[TEXTO EXTRAÍDO]
════

Adão de Souza
Ribeiro
Todo domingo, dia mais preguiçoso da
semana, os homens se reuniam no “Bar do Menino”, esquina da Rua Duque de Caxias com a Rua Ruy Barbosa. Ali tomavam cachaça e
proseavam. Eles riam, sem compromisso com o tempo e, enquanto isso, lá no labor
da casa, dona patroa dava milho para a criação no terreiro e preparava um
suculento almoço.
Alheias a tudo aquilo, a molecada corria,
para lá e para cá, sem camisa e descalça pelas ruas, numa brincadeira infantil
e sem maldade. Na gaiola, o canarinho prisioneiro cantava tanto, até cair do
poleiro. Na lagoa, os peixes dançavam a coreografia da liberdade, esquivando-se
dos anzóis do pescador Hermenegildo.
Mas no “Bar do Menino”, o papo era regado com
muita moda de viola. Germano, na sanfona; Dizão, na viola; Dodói, no
violão; Facão, no violino; Lair, na gaiata e Felinto, no pandeiro. Já no
vocal, os cantadores, dentre eles, o Jorgão (Arrothéia), fossem em dupla ou não, se alternavam.
Q grupo executava todo ritmo sertanejo, ou
seja, canção rancheira, catira, polca, guarânia, arrasta pé, sapateado e valsa. A beleza na letra
da moda sertaneja, estava no fato de retratar a natureza, a dureza do sertanejo, a destreza do peão, a vida pacata do
sertão, os amores platônicos, as tragédias campesinas, os heróis caipiras, as
lições de vida do caboclo e a candura simples da caipirinha da roça.
Os cantadores da Terrinha, tiravam do fundo
do baú, as modas cantadas por Tonico & Tinoco; Liu & Léu; Zilo &
Zalo; Cacique & Pagé; Pedro Bento & Zé da Estrada; Tião Carreiro &
Pardinho; Pena Branca & Xavantino; Belmonte & Amarai; Cascatinha & Inhana; Milionário & José
Rico; Mato Grosso & Mathias; Zé Fortuna & Pitangueira; Zé do Rancho
& Mariazinha; João Mineiro & Marciano; Duduca & Dalvan; Alvarenga &
Ranchinho; Tibagi & Miltinho; Peão Carreiro & Zé Paulo; Chico Rey & Paraná; Lourenço & Lourival; Trio Parada Dura ... só para recordar, pois a lista é longa.
Dói no coração, só de lembrar que a mídia
manipuladora e castradora, criou um tal de “Sertanejo Universitário”, enfeitado
de instrumentos musicais modernos, para disfarçar a péssima voz, onde a molecada ainda usando fralda, só cantam
música com temas eróticos ou com duplo sentido. As letras são verdadeiros lixos
e os ritmos são para atrair a massa. A letra e o som, ferem meus ouvidos.

════

(Entradas da coleção)

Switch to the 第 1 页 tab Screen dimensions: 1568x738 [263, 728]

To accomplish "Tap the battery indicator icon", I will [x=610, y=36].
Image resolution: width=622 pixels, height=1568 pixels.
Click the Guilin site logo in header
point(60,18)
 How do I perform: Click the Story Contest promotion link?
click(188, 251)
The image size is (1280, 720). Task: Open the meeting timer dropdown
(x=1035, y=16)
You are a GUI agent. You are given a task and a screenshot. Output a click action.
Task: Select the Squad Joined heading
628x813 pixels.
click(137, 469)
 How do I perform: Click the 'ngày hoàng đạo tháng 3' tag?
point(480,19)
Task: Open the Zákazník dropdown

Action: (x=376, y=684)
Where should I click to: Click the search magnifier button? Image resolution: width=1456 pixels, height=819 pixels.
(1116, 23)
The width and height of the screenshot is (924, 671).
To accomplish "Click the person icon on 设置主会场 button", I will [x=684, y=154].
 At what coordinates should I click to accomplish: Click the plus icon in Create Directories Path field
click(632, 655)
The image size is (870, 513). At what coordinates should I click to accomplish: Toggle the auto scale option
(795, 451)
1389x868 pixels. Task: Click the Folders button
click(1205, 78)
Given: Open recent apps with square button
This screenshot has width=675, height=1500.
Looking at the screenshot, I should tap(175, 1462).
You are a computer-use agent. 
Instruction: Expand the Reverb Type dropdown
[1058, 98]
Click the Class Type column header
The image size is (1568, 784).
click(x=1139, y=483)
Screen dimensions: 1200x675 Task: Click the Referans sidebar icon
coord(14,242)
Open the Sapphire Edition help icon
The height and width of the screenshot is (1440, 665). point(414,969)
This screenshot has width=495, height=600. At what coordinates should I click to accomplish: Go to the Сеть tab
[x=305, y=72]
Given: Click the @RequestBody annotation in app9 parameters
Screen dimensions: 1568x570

════

[ORIENTAÇÃO 1] Segundo o texto extraído, em que esquina ficava o "Bar do Menino"?
[ORIENTAÇÃO 2] Substitua "canarinho" por "sabiá" e reescreva o texto extraído, abrangendo tudo desde "Adão de Souza" até "do pescador Hermenegildo.".

[RESULTADO DO EXERCÍCIO 1] Na esquina da Rua Duque de Caxias com a Rua Ruy Barbosa.

[RESULTADO DO EXERCÍCIO 2]
Adão de Souza
Ribeiro
Todo domingo, dia mais preguiçoso da
semana, os homens se reuniam no “Bar do Menino”, esquina da Rua Duque de Caxias com a Rua Ruy Barbosa. Ali tomavam cachaça e
proseavam. Eles riam, sem compromisso com o tempo e, enquanto isso, lá no labor
da casa, dona patroa dava milho para a criação no terreiro e preparava um
suculento almoço.
Alheias a tudo aquilo, a molecada corria,
para lá e para cá, sem camisa e descalça pelas ruas, numa brincadeira infantil
e sem maldade. Na gaiola, o sabiá prisioneiro cantava tanto, até cair do
poleiro. Na lagoa, os peixes dançavam a coreografia da liberdade, esquivando-se
dos anzóis do pescador Hermenegildo.